Now these facts seem to me to harmonise with the small development of a sense of the picturesque in landscape, which is characteristic of the Greeks. The principles of reproducing perspective with lines and colours on a flat surface were indeed discovered in the fifth century B.C., by a certain Agatharchus, whose book on shade painting seems, however, to have been a work on scene-painting, as an aid to producing illusions on the stage. Nor does the idea of representing external nature seem to have been a want felt by Greek artists, seeing that they had adopted the very peculiar device of representing mountains and rivers by figures of the gods and nymphs which inhabited them and in which they were personified. The heads of the horses rising from the sea represented on the Parthenon the advent of the day. The graceful figures of nymphs on the pediments of the great temple at Olympia represented the scenery in which the action was laid. Looking down the whole history of Greek painting, from the rude frescoes at Tiryns to the decorations of houses at Pompeii, I cannot find that landscape as such ever occupied Greek artists, and here therefore we have one of the very few departments in which the modern world may boast itself independent of its almost universal teacher.
It is not so in the case of portrait-painting, and painting of scenes in mythical or in real life, for here even the faint echoes of Greek genius affected powerfully the artists of the Renaissance. In this field, however, the influence of Hellenistic sculpture and of relief work was so combined with that of the few specimens of actual painting from Herculaneum, Pompeii, and other sites, that the separate effect of Greek painting on the modern artists is not so easily appreciated. The mythical subjects at all events were told and glorified in countless epigrams of the Anthology, and as soon as this collection became known and popular, it was sure to dominate the fancy of sentimental artists like Botticelli. But if the direct influence of Greek on modern painting was baulked for want of models, the indirect effect of Greek art on the best of modern painters is very great. Consider for a moment the two most refined of modern English painters, the late Lord Leighton, and the still living and working Sir Edward Alma-Tadema. The latter generally calls his subjects Roman, but anyone that knows what the elegances of Roman life owe to the Greeks, sees at once that the whole spirit of the artist, and of the subjects he delights in, is Greek. The case is still more undisguised with Leighton. All his most striking pictures are from Greek life or from Greek legend; his whole conception of beauty is derived from the same models, and I well remember, when I used to visit him in his delightful studio in Kensington, seeing it all set round with copies of Greek sculpture, and his fervid utterance that to these unapproachable models he owed all his art.

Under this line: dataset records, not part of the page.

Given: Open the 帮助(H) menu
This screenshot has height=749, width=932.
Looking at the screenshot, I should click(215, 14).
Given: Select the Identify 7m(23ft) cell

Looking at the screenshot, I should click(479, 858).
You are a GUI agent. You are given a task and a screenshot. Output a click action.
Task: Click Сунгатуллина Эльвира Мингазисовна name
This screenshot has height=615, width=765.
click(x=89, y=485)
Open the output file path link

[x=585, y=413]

In the absence of the actual paintings, great use has been made of the scenes painted on Greek vases of the best period, some of which attain to quite a high level, and we cannot but feel with Sir Alma-Tadema that from this source he has drawn not a few of his ideas. Surely the products that inspired Keats with his exquisite Ode make clear to us how the fruitfulness of Greek genius is not dead or even exhausted, but still kindles a pure light in modern minds sensitive enough to catch the flame.
It is to be observed, before we pass on to another subject, that the art of painting among the Greeks began, and long remained, a branch of decoration, and was therefore subsidiary to architecture, or stately furniture, or fine pottery. The fashion of producing easel pictures painted for their own sake, readily movable and therefore displayed in galleries, as well as upon the walls of palaces, only came in with the decadence or at least the full ripeness of other arts. The products of the painter were akin to those of the epigrammatist, whose elegance may well be called by a poorer word—finish—and is to us rather the exhibition of great cleverness than the outcome of genius. It was the day also of social decadence, when the mere artist became the idol of society, and could parade his conceit and his vulgarity without fear of censure from patrons who only valued him as the ephemeral fashion. The gossip we hear about the old painters often exhibits this painfully modern triviality.

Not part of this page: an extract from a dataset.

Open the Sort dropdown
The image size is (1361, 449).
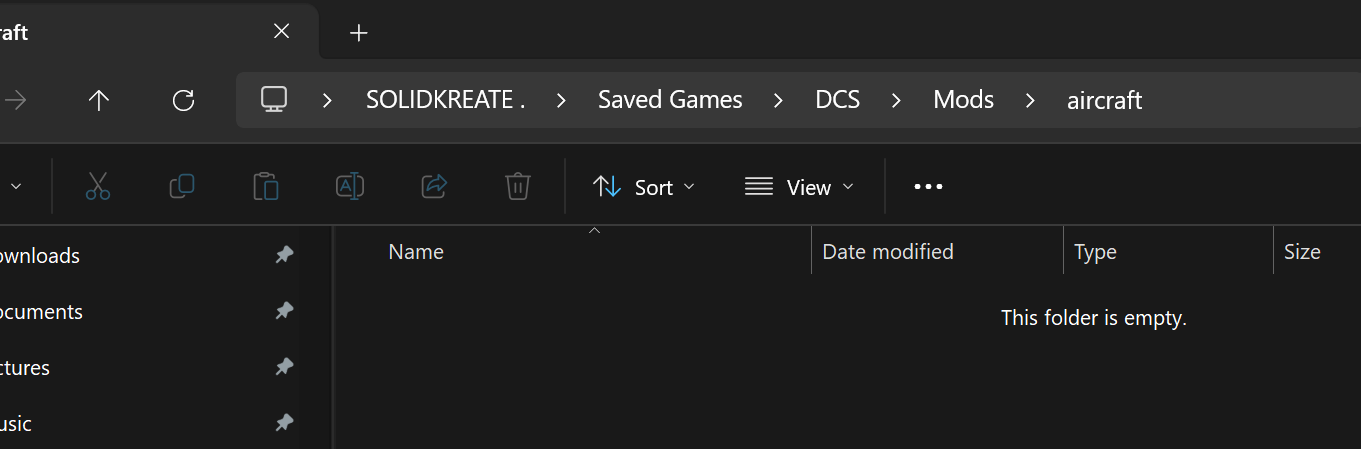point(644,187)
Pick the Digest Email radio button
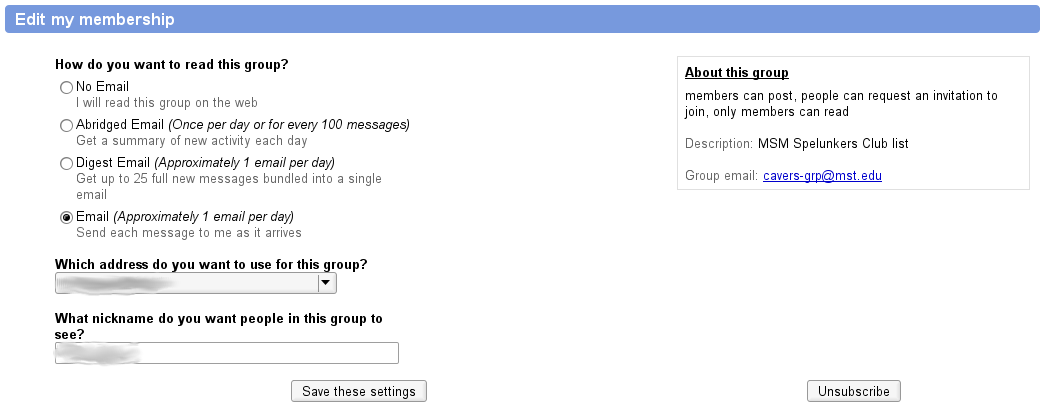Image resolution: width=1045 pixels, height=416 pixels. [66, 163]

I now turn to the topic of music, in interest second to none, but one in which I must endeavour to make my discussion intelligible to those who have only a practical knowledge of this subject. In most histories of Greek art, music is simply omitted; in the special works upon it, there is much that is not only so difficult, but so dry and technical that the average student of Greek life can hardly be expected to approach it.
As regards existing specimens, we are just as miserably provided as we are in the case of painting. We have recovered a few scraps of the musical notation accompanying poetical words; and as we understand this notation, it is an easy task to reproduce the so-called melody. We have also a scrap or two in the notation of instrumental music (apparently an accompaniment), a notation, strange to say, differing from the oral. But here the melody is missing. And let me tell you at once that no living musician could attempt to supply it with the smallest verisimilitude. The same is the case with our texts of melody. There was a much lauded hymn found a few years ago on the wall of one of the houses uncovered at Delphi. In some places the surface of the stone was broken; so that there were gaps here and there of a bar or two in the music. No living musician who knows his business would undertake to supply any one of these gaps.[30] Were it a modern composition, we could with certainty offer two or three alternatives, and we could exclude a vast number of restorations as absolutely impossible. Such is not the case with the Greek specimens we know, neither do they appeal to our modern taste. To say that these specimens, when played for us, are hideous, is merely the expression of that violated taste. There are many, perhaps even some in this audience, who would say the same thing of the plain song which the present Pope has ordered to be used in Roman Catholic churches to the exclusion of more modern music.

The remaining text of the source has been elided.